The trainer will come out to the hotel. After our initial exchange of passwords: ‘THE BLACK DOG IS ON THE COUCH. THE WIND IS BRISK IN THE NORTH, she will briefly introduce me to my new surroundings and then leave me to settle in.
Parade will be prompt; sharpish tomorrow morning. If I’m late it’s twenty-five press ups.
In the interim I am fortunate to have enjoyed a stimulating couple of days residential. But my focus is now four legged combined with a brief respite to meet with my husband.
My expectations before I train with Obi are a muddled mishmash of hopes and fears. Ridiculously ambitious hopes for this dog come into my mind; I want him to be happy (he’s a retriever lab x – give him food!). I want him to get on well with the other dogs in the household (he’s a dog – it might take the odd spat but within no time he will find his place in the pack, I know I have.). I want to like him with a view to loving him as a trusted and valued colleague. (He’s a dog – what part of that don’t you understand?)
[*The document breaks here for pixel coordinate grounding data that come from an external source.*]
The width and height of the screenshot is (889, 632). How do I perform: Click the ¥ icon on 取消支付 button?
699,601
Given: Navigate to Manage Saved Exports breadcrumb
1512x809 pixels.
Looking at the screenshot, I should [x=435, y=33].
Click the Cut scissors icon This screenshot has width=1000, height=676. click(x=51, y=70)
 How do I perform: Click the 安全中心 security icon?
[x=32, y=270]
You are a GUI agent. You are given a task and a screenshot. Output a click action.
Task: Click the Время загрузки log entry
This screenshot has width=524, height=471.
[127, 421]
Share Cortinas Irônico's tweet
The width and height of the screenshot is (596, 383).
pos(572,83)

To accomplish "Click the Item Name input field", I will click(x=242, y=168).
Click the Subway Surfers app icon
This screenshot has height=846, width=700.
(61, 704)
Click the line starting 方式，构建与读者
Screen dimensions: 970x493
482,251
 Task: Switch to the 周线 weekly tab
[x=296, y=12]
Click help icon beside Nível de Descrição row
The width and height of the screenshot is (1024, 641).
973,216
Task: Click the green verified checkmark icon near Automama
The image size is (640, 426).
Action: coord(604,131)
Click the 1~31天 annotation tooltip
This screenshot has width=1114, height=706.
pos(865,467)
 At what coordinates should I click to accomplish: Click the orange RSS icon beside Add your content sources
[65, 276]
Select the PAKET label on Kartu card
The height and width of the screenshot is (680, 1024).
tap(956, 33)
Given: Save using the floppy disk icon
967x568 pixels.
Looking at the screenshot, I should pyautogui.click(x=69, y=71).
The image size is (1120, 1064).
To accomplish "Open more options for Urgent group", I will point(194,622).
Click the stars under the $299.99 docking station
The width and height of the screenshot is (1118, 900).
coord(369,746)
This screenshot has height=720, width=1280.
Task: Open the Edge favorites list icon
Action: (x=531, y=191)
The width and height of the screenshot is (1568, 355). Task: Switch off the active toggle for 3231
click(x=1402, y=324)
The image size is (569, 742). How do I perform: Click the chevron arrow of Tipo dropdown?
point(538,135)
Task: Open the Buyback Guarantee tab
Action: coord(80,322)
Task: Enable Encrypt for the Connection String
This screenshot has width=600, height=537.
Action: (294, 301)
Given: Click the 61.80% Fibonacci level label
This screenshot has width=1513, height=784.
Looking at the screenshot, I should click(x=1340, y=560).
For myself I don’t want to embarrass myself too obviously during training. Vanity is a terrible thing. I want to get on with my trainer (she has a sense of humour, you need no more…). I want to graduate. (Gown and hood? Champagne? Cuddly toy?)
So, the next adventure commences. I’m there wearing my metaphorical fairy wings and unicorn hat, rainbow tutu, powder blue glittery tights and elfin shoes. It’ll be fine. It might even be fun.